[EXERCISE GOAL]: The required result is an exact copy of every line from the one with "The width and" through the last line below, with the pictures left out.
__________
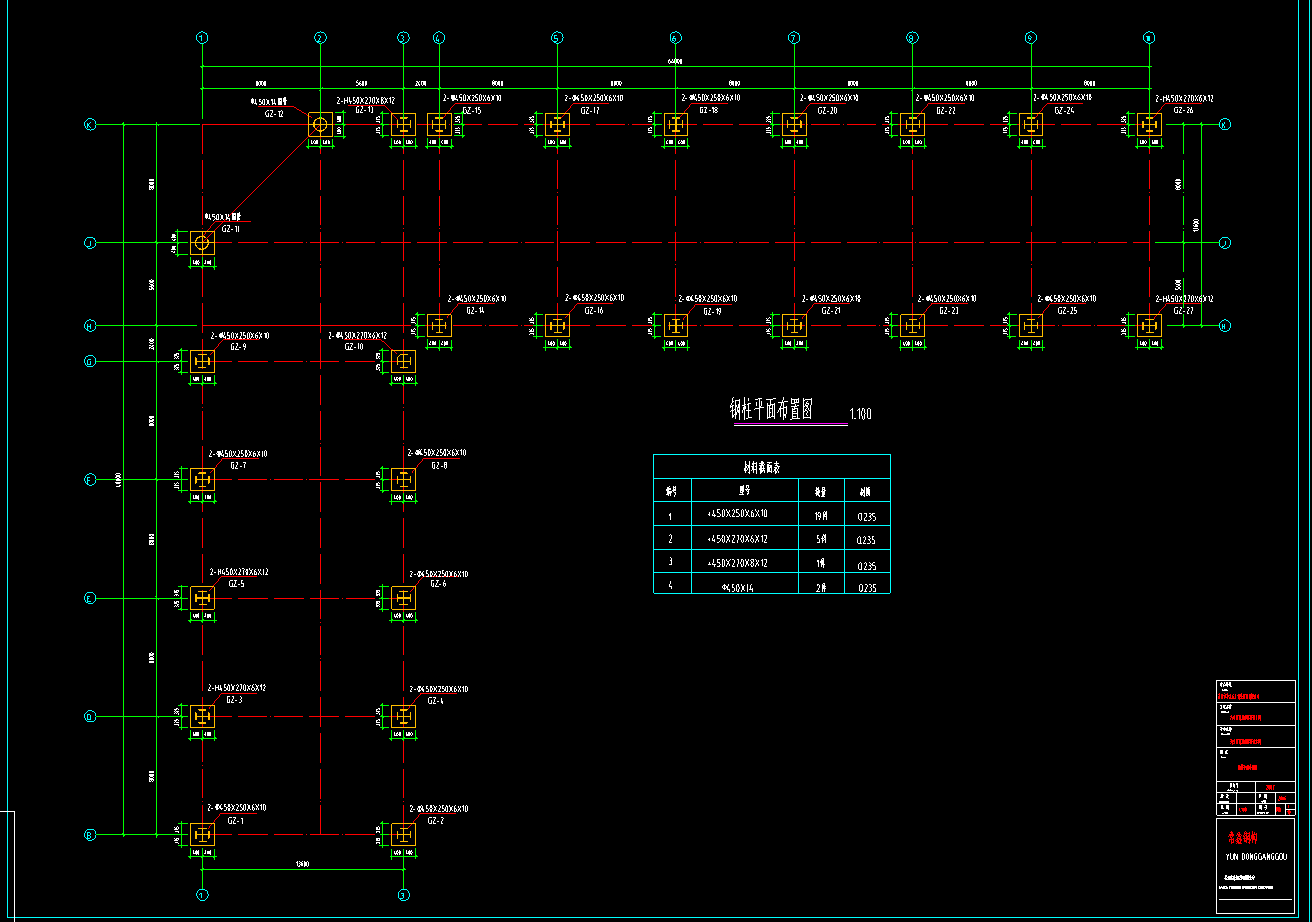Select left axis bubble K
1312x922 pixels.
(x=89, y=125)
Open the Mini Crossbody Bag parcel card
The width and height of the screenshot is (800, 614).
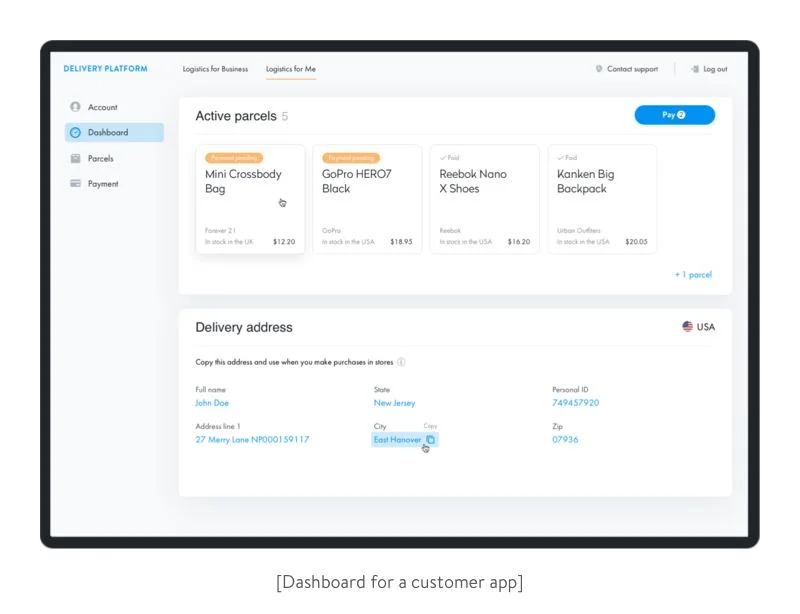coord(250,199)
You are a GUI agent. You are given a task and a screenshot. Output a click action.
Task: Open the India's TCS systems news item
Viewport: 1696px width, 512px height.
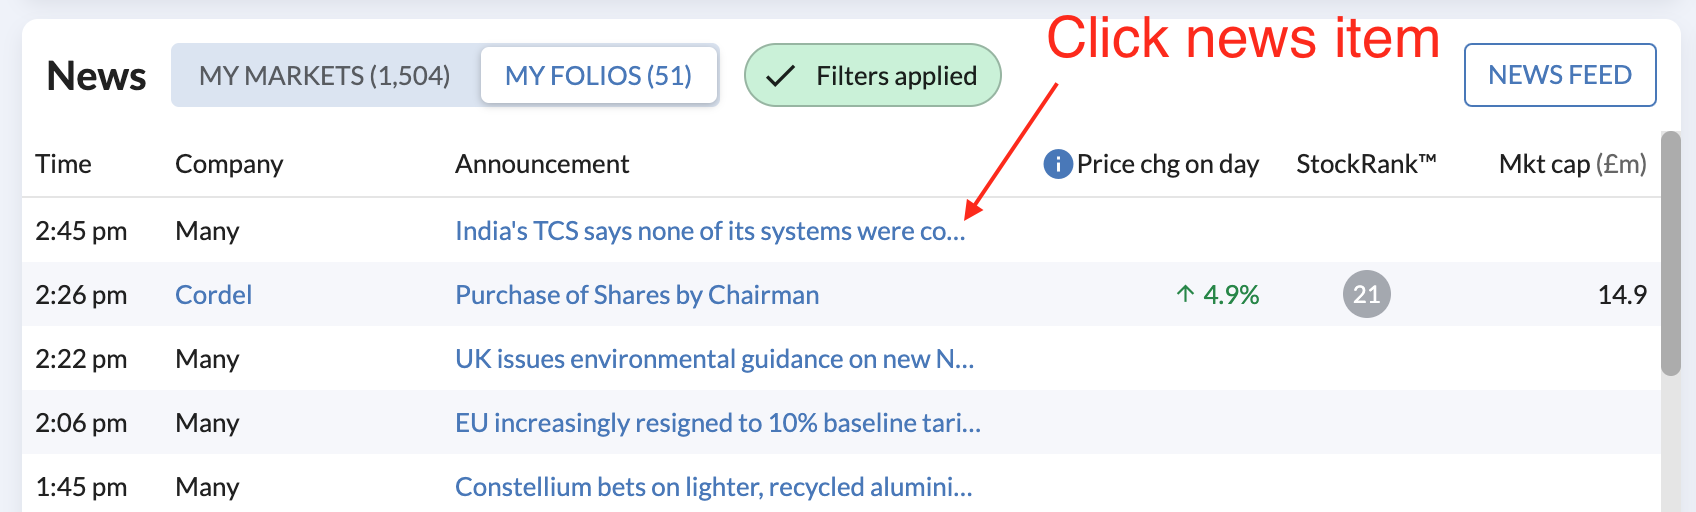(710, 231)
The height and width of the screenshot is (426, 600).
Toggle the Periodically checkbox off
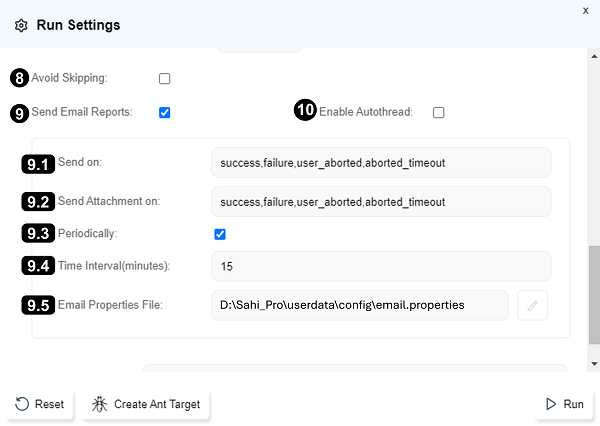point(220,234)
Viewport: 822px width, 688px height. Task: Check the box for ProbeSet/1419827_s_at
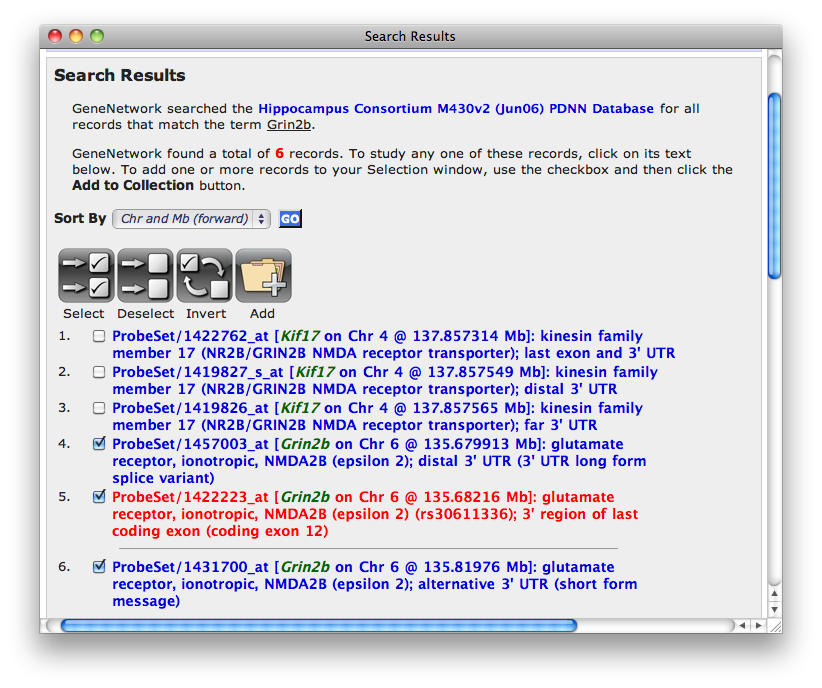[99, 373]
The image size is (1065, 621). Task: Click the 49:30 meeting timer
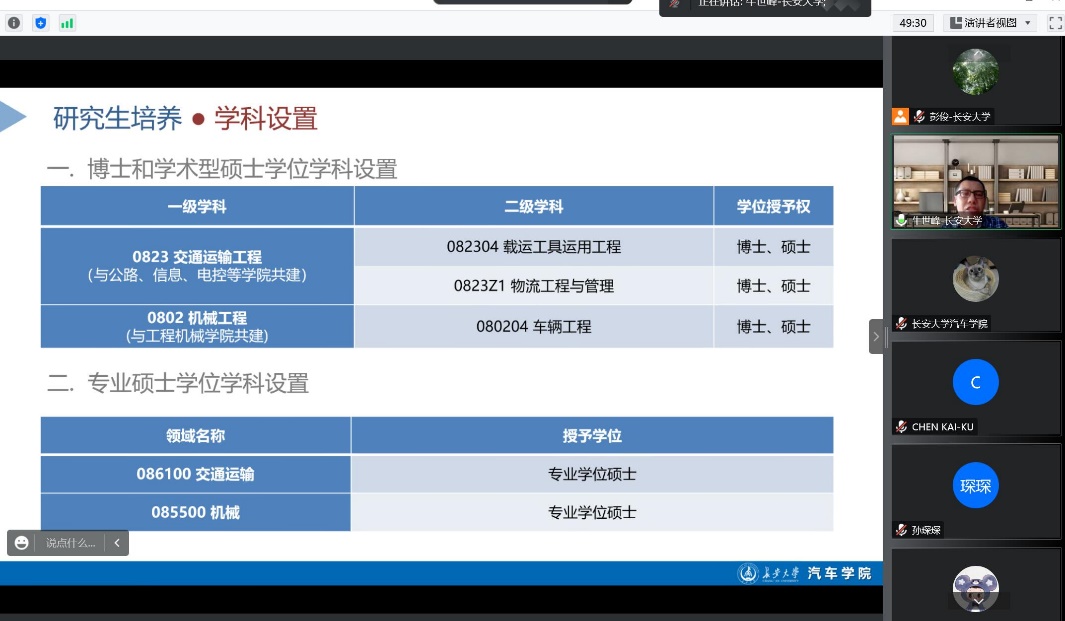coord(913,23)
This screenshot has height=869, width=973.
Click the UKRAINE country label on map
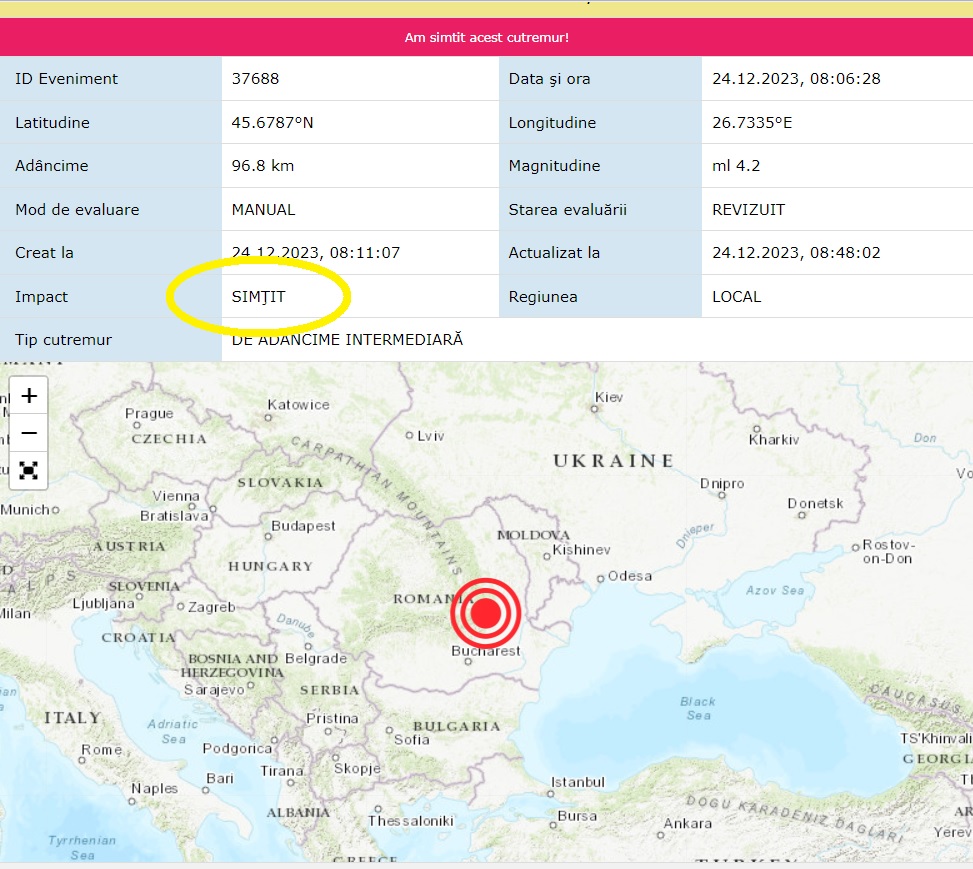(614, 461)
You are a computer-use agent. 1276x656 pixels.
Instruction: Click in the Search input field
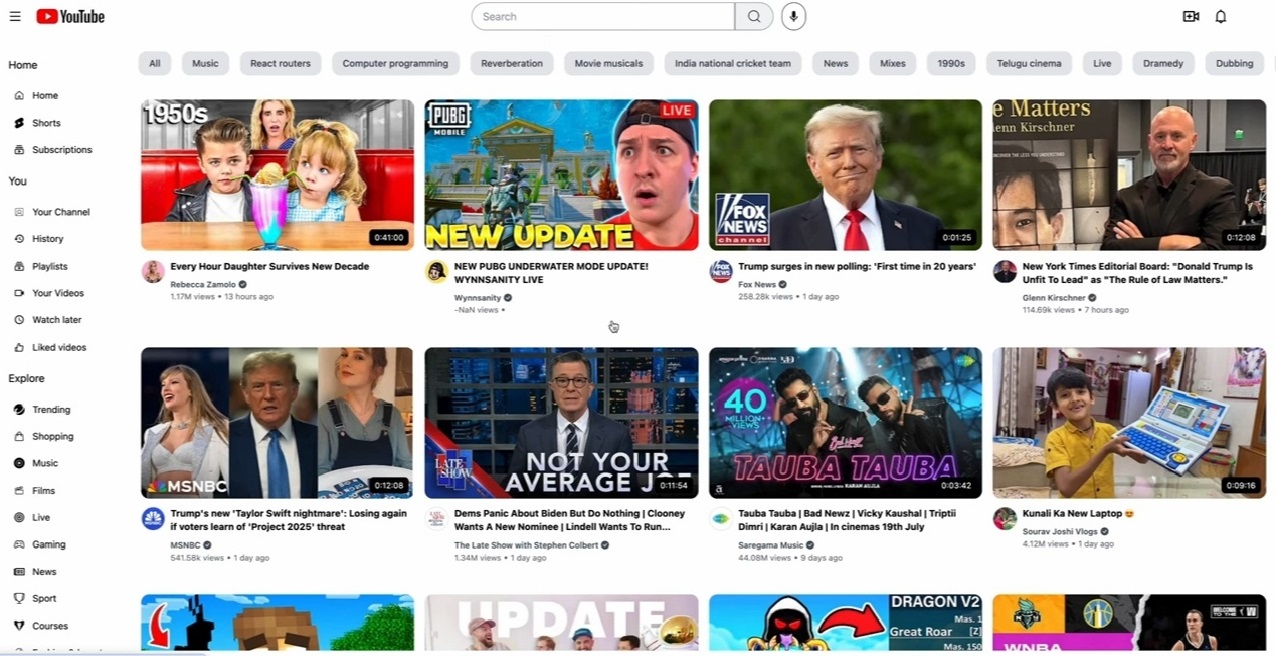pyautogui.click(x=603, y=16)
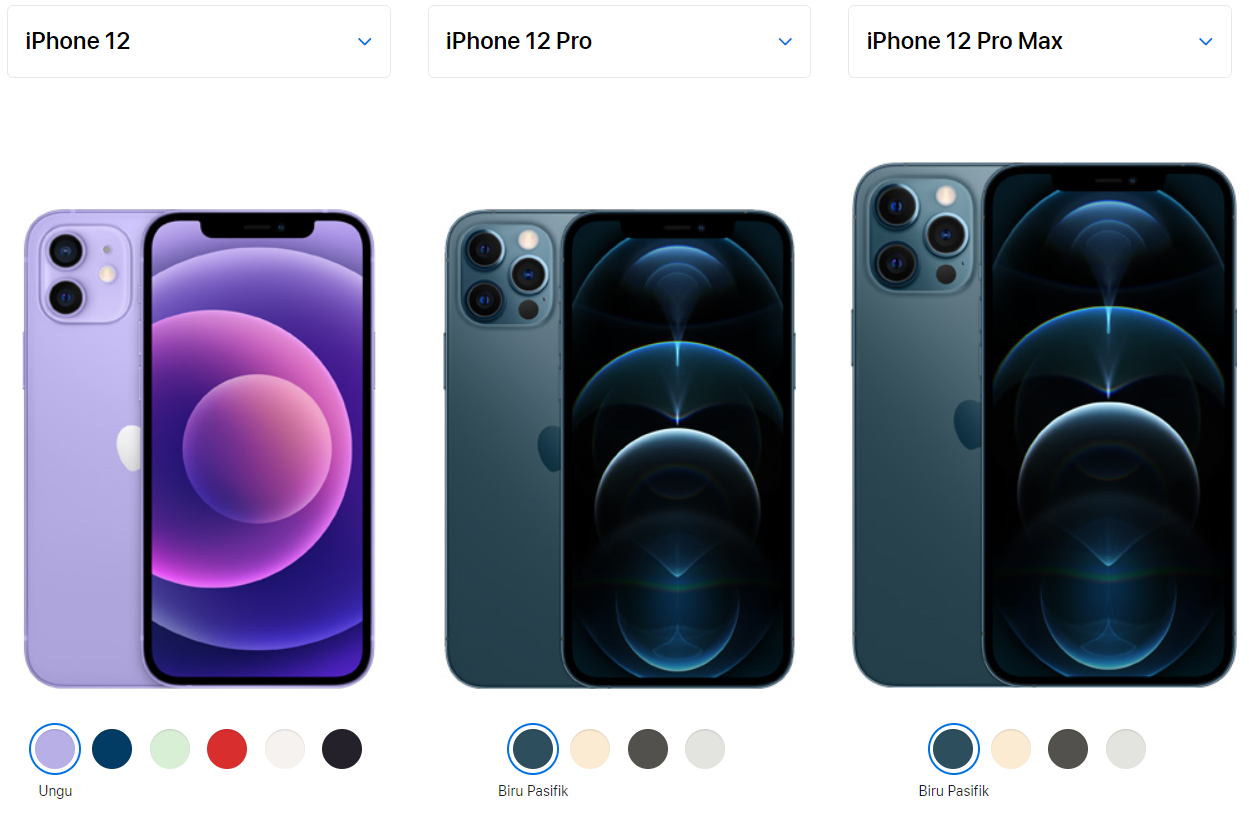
__________
[SOLUTION]:
The width and height of the screenshot is (800, 614).
coord(250,199)
You are a GUI agent. You are given a task and a screenshot. Output a click action.
Task: Open the India's TCS systems news item
Viewport: 1696px width, 512px height.
(710, 231)
The height and width of the screenshot is (426, 600).
Toggle the Periodically checkbox off
point(220,234)
Viewport: 822px width, 688px height. Task: Check the box for ProbeSet/1419827_s_at
[99, 373]
The image size is (1065, 621). Task: Click the 49:30 meeting timer
coord(913,23)
This screenshot has height=869, width=973.
Click the UKRAINE country label on map
(614, 461)
You are a computer-use agent. 1276x656 pixels.
Instruction: Click in the Search input field
pyautogui.click(x=603, y=16)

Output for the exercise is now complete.